EXERCISE TASK: Copy the rows below word for word, leaving out the pictures.
━━━━
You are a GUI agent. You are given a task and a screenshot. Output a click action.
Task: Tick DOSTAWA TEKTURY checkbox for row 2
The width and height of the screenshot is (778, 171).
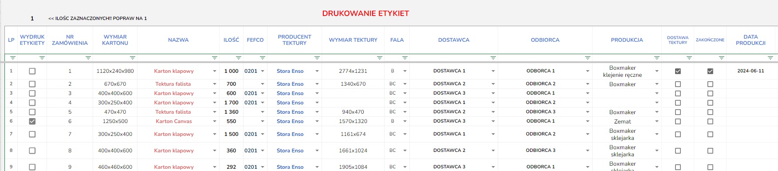pyautogui.click(x=678, y=84)
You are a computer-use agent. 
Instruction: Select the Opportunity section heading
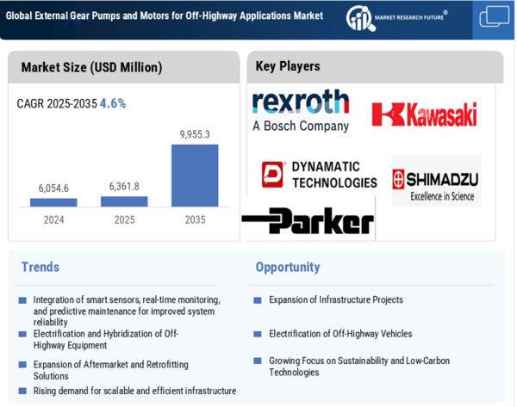tap(288, 267)
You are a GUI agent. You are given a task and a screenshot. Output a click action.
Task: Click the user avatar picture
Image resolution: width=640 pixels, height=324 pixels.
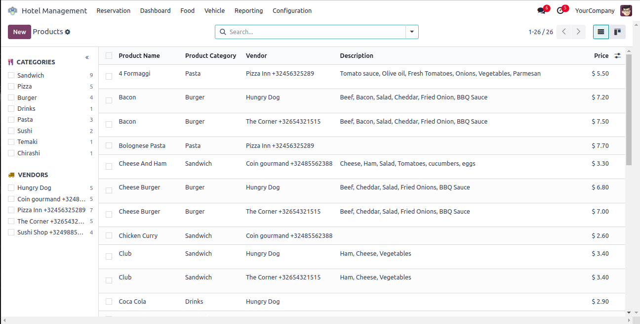tap(626, 10)
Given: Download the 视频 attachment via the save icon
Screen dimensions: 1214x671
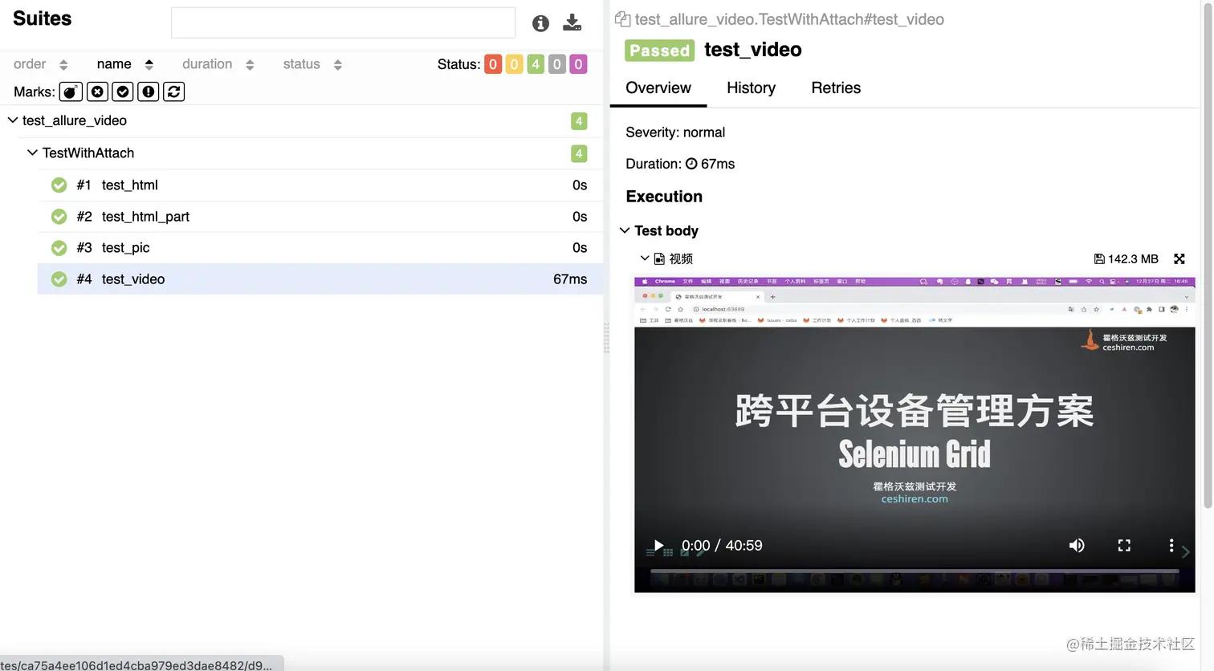Looking at the screenshot, I should click(1099, 258).
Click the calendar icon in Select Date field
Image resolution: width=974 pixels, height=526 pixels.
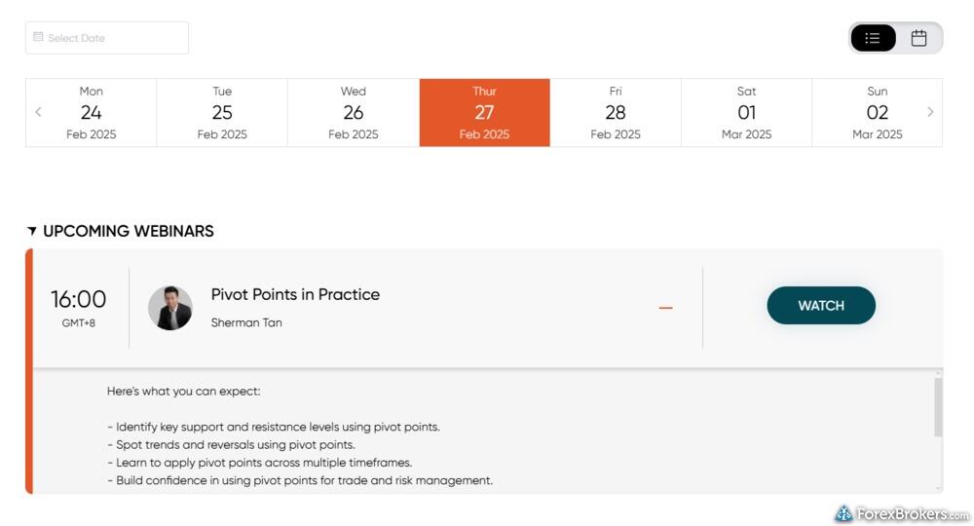[x=38, y=37]
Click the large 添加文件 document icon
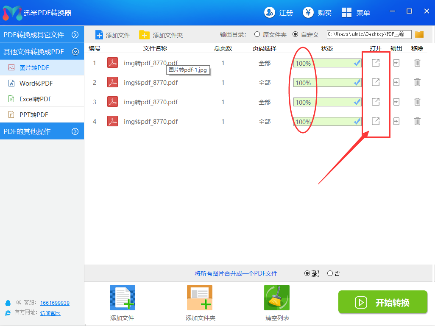This screenshot has width=435, height=326. [122, 298]
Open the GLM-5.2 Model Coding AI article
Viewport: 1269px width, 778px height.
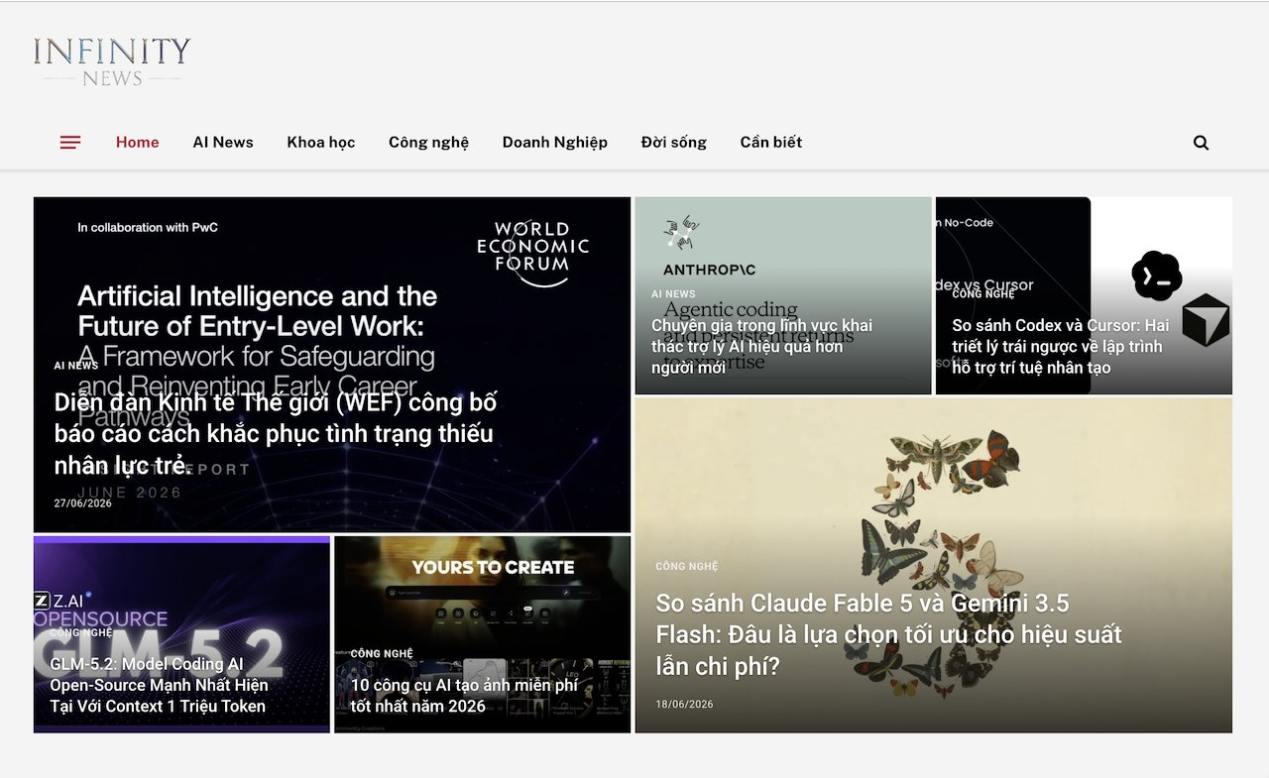[159, 685]
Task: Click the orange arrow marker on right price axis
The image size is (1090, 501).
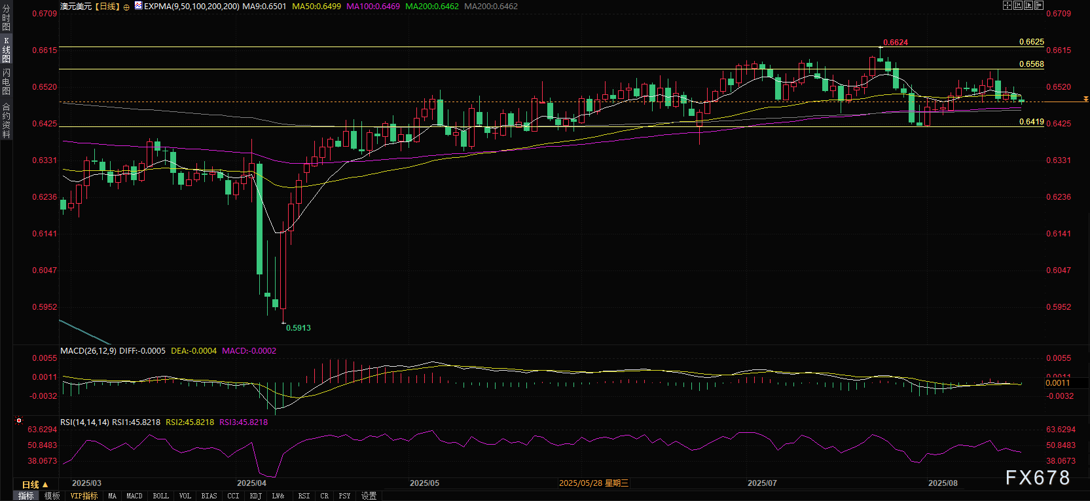Action: pos(1086,99)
━━━━
COMPLETE ANSWER:
You are a GUI agent. You are given a task and a screenshot. Output a click action.
Task: Tick DOSTAWA TEKTURY checkbox for row 2
The width and height of the screenshot is (778, 171).
pyautogui.click(x=678, y=84)
You are a computer-use agent. 
Instruction: Select the Opportunity section heading
tap(288, 267)
You are a GUI agent. You are given a task and a screenshot. Output a click action.
Task: Click the user avatar picture
Image resolution: width=640 pixels, height=324 pixels.
tap(626, 10)
Given: Download the 视频 attachment via the save icon
Screen dimensions: 1214x671
Looking at the screenshot, I should click(1099, 258).
Click the calendar icon in Select Date field
Image resolution: width=974 pixels, height=526 pixels.
[x=38, y=37]
Click the large 添加文件 document icon
This screenshot has width=435, height=326. [122, 298]
Open the GLM-5.2 Model Coding AI article
Viewport: 1269px width, 778px height.
[159, 685]
Task: Click the orange arrow marker on right price axis
The image size is (1090, 501).
Action: pos(1086,99)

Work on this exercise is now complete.